Thanks to the availability of paired normal samples in the HNSC dataset, we next examined whether the novel RNA editing sites identified in the tumors could also be observed in the paired normal tissues. As shown in Fig. 4B, a clear majority of RNA editing sites detected in tumors could also be observed in the paired normal, with lack of detection likely attributable to low coverage (Fig. S8D). In summary, our analysis provides no evidence for the existence of somatic, i.e., cancer-specific, RNA editing sites.
Pan-cancer analysis of coding region confirmed known altered RNA editing sites
Given the lack of evidence for the presence of somatic A-I RNA editing sites, we focused on the significant editing level changes between normal and tumor samples of known RNA editing sites included in the RADAR database11. We processed all TCGA datasets (Table 1) with a sufficient number (≥10) of paired normal samples, and performed paired Student’s t tests with multiple hypotheses correction to identify significantly changed RNA editing sites in the coding region.
Our analysis identified a total of 166 differentially edited genes (the most frequent ones are shown in Fig. 4C), including a majority of the previously reported genes (the ones not enclosed in rectangles in Fig. 4C), and 153 novel genes, with a median of 27 differentially edited genes per tumor type, from a minimum of 11 in ESCA to 62 in BRCA (Table S3).
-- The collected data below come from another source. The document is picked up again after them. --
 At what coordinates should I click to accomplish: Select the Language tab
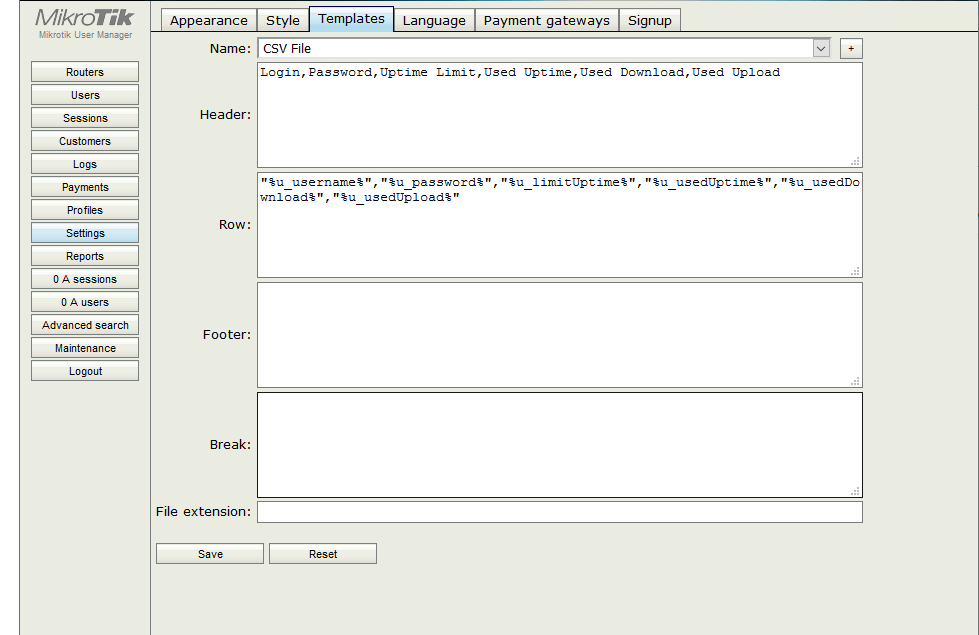[434, 20]

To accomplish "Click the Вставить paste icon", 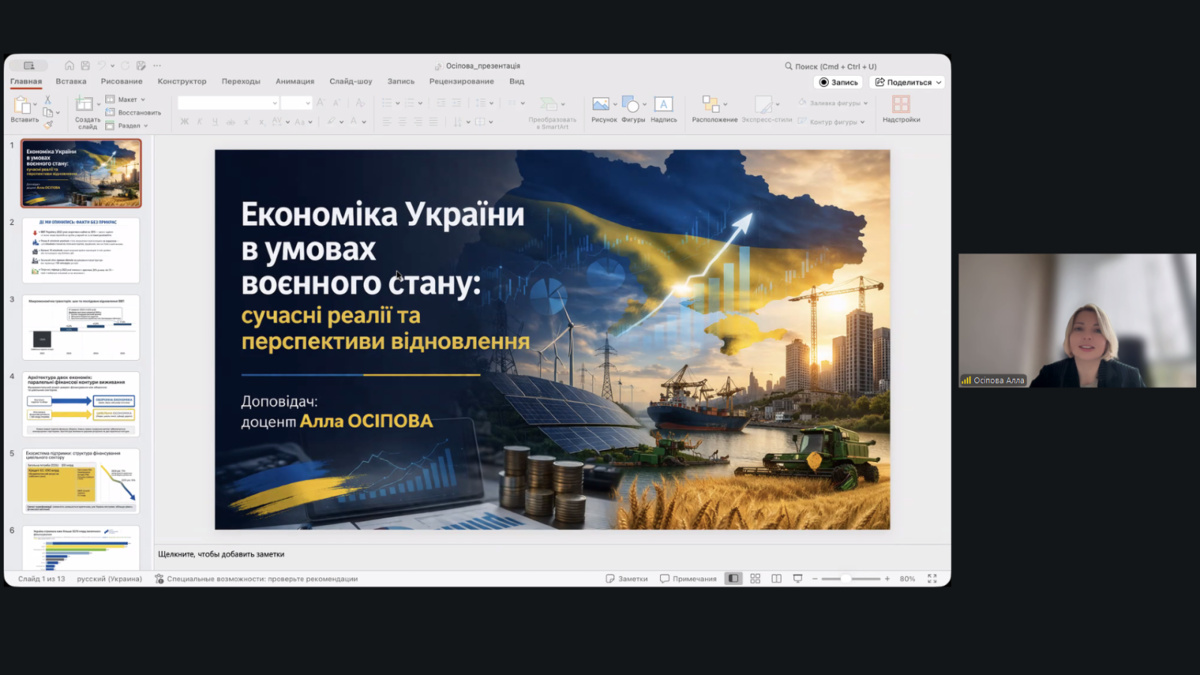I will [x=22, y=106].
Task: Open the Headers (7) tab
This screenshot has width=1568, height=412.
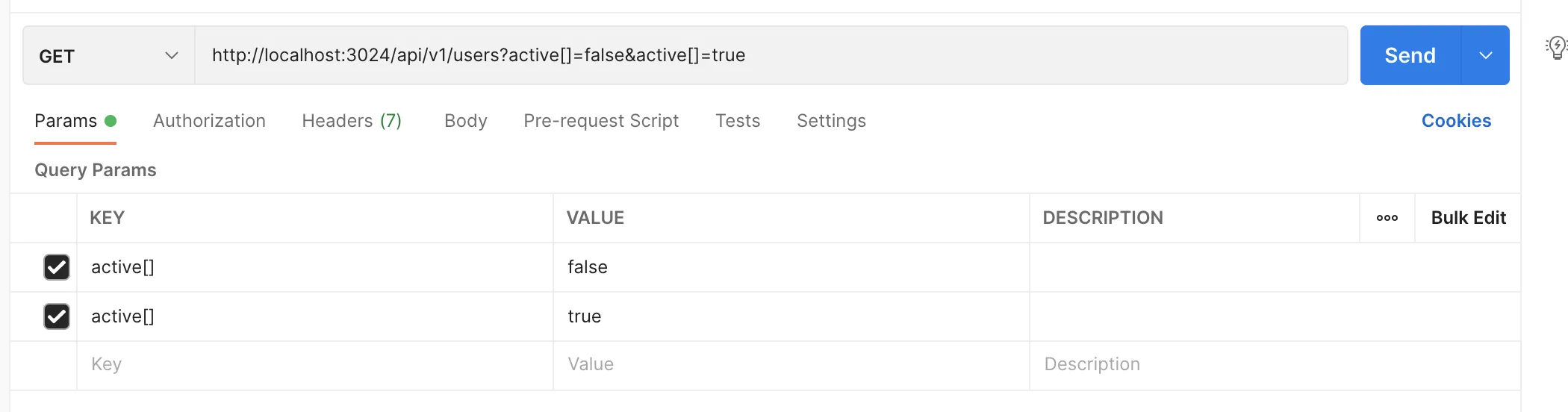Action: click(x=352, y=121)
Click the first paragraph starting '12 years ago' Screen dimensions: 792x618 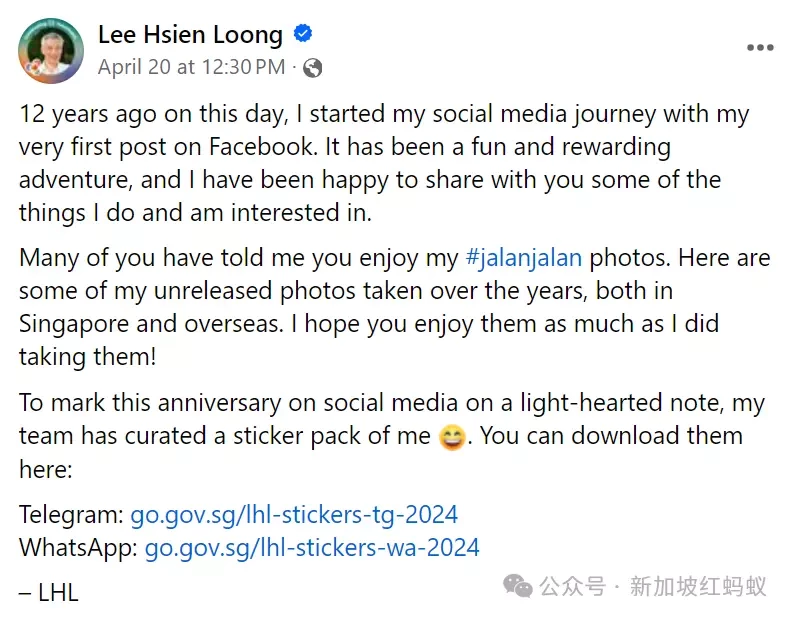(384, 163)
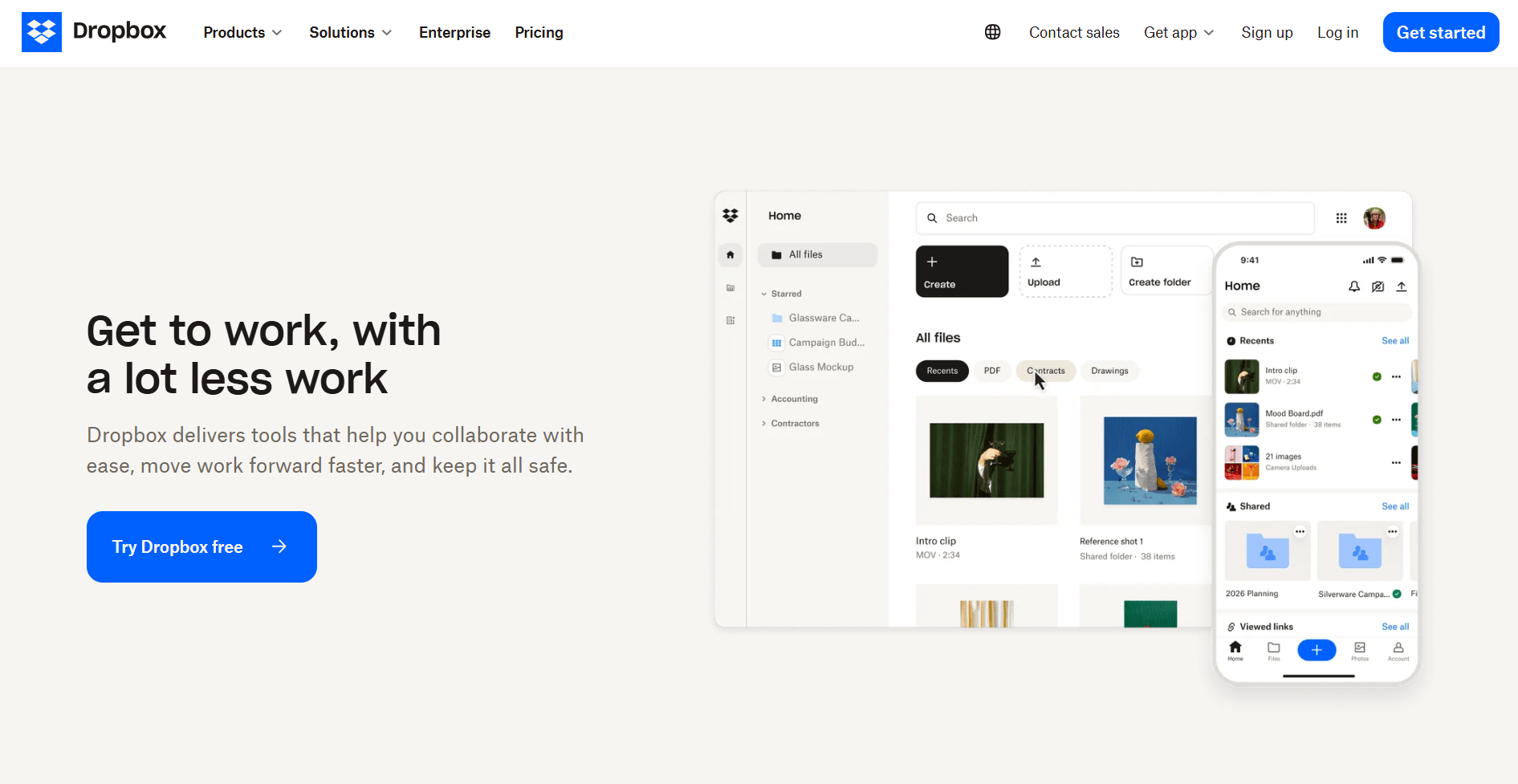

We then further analyzed the editing sites in AZIN1 and IGFBP7, whose functional role and upstream regulation were previously reported8,27. While only five cancer types showed a significant increase in AZIN1 RNA editing levels with FDR ≤0.05, most cancer types (12 out of 14) showed increased editing with nominal P-value ≤0.05 (Fig. 4D). Furthermore, although it is known that ADAR is responsible for AZIN1 editing8, we did not observe ADAR overexpression in any of these tumor types. In contrast, two of the five cancer types with significantly increased AZIN1 editing showed a significantly decreased expression of ADAR in tumor samples (Fig. S9). Consistent with previous results, we observed a dominant pattern of decreased RNA editing in IGFBP727. A previous study in skin cancer suggested that decreased RNA editing levels of IGFBP7 results from failure to edit excess amount of highly expressed IGFBP7 transcripts in tumors; however, in our analysis only HNSC showed a significant increase in IGFBP7 total mRNA levels (P-value ≤0.05) (Fig. S10).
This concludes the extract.